A module, accessible to SDSS students, is available on the Sherlock HPC platform. To use this module,

module use /home/groups/sh_s-dss/share/sdss/modules/modulefiles/
module load cesm2/

This should load all of the compilers, MPI libraries, and other dependencies necessary to compile and run CESM2 projects.

Build your own

Good luck with this.

The typical problem with dependencies is that only a few might be recognized by a developer, because certain dependencies are available by default (eg, can be found in /usr/lib), or because some components bundle semi-automatically – for example, NetCDF requires HDF5. The standard approach, then, is:

Attempt to compile
Scroll up error messges to find the first error
Identify the missing component
Compile the missign component
Repeat

Not that this may be a nested process, several layers deep.
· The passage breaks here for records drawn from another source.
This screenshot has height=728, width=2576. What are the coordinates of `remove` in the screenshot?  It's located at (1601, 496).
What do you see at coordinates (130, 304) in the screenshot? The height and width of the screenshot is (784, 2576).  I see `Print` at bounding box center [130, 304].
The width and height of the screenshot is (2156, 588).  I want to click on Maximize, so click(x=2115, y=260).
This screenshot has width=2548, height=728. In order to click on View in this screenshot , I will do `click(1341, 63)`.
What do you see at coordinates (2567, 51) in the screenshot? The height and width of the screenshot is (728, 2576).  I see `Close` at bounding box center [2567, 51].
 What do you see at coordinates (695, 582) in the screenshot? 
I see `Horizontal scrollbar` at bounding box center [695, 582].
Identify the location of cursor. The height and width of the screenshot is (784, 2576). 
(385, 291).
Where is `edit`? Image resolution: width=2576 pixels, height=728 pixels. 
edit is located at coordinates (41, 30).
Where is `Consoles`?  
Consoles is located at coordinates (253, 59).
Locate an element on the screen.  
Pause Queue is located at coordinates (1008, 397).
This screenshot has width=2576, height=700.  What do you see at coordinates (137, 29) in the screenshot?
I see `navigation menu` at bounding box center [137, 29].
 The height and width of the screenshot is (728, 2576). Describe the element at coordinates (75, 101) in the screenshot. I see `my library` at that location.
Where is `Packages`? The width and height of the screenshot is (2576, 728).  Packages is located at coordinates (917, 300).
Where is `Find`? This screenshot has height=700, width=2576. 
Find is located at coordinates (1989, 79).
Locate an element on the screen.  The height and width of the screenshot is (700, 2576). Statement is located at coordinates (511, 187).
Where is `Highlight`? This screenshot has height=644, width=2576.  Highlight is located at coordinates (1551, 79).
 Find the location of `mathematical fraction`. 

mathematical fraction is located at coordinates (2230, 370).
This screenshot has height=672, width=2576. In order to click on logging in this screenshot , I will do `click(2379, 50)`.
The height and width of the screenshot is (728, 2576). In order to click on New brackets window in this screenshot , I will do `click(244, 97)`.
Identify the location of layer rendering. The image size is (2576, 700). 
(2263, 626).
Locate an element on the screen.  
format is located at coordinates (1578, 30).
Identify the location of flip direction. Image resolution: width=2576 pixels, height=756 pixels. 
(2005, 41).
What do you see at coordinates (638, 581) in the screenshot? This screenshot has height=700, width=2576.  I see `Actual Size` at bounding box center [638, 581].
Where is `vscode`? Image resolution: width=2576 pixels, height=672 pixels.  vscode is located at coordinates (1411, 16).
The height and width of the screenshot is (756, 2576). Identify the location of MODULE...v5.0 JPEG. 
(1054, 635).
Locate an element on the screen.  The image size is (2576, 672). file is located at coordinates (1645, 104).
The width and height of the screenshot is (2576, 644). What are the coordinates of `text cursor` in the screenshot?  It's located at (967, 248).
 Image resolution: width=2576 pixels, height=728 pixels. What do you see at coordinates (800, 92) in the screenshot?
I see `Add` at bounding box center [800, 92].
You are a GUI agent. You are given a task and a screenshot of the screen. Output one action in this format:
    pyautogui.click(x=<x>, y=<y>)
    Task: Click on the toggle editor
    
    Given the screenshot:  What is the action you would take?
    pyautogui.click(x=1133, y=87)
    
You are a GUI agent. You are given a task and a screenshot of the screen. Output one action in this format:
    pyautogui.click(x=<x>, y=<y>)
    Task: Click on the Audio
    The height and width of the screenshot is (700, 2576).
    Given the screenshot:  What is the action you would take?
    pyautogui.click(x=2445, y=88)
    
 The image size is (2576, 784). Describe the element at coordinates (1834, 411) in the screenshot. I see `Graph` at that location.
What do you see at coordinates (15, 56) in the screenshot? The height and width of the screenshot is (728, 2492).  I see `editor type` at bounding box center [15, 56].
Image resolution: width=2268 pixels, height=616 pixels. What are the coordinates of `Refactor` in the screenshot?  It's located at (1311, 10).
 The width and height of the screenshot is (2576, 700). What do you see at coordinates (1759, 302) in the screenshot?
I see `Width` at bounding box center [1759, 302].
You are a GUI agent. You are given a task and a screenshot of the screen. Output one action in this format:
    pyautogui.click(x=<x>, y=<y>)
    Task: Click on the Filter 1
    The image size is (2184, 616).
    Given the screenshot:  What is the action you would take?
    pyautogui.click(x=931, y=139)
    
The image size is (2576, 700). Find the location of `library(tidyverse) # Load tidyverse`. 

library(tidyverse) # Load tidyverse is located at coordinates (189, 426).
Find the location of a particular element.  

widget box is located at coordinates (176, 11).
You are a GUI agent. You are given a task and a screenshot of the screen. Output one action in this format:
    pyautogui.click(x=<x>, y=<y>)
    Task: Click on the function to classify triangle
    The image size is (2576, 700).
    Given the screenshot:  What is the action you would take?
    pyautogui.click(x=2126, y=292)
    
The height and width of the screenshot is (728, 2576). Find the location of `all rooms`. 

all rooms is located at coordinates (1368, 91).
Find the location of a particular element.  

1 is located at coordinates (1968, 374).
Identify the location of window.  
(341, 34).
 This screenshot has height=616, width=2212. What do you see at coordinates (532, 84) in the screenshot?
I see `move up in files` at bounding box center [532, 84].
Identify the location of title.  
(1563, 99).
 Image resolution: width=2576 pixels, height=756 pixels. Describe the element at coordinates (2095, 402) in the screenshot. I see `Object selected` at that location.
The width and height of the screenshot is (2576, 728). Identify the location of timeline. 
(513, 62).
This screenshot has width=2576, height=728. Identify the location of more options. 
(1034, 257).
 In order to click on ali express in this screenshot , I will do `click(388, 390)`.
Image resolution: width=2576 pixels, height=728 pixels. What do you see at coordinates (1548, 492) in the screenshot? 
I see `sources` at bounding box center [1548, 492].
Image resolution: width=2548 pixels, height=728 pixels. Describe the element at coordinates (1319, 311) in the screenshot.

Note additionally that any Fortran codes will require a highly consisten SW stack. this is to say that (almost) all of the components will need to be compiled with the same version of the same compiler. As such, it can be difficult to cobble together a long list of dependencies from some HPC software module kits.

There are a lot of good reasons to manually build these dependencies on your own, but be prepared to put in some time. Be patient; be methodical. Alternatively, consider using a aid, like Spack, to map out and compile dependencies.

Spack

What is Spack?

Spack is a software package manager designed for scientific and high performance computing (HPC). Spack can be extremely helpful when working with complex dependency graphs. Software “recipes” are written, in Python, for individual software packages. These recipes define dependencies, compiler flags, patches, and other data in a way that Spack’s solver can produce a graph of dependent software packages and a script to install one or more packages. In short Spack is magic – or at least close to it.

There are four basic approaches to provide a software package via spack:

As part of a large, general purpose SW stack, where a package recipe exists
As a small, package specific environmewnt and SW stack, where a package recipe exists
Build an environment that satisfies the package’s dependencies; then compile the SW manually
Write a spack recipe to satisfy the dependencies and/or package itself.

Spack currently does not have a package recipe for CESM2, so 1 and 2 are not options. Additionally, the CESM2 workflow is not really compatible with those options. We focus on the latter two options – one way or another to build an enviornment that will support CESM2’s compile scripts.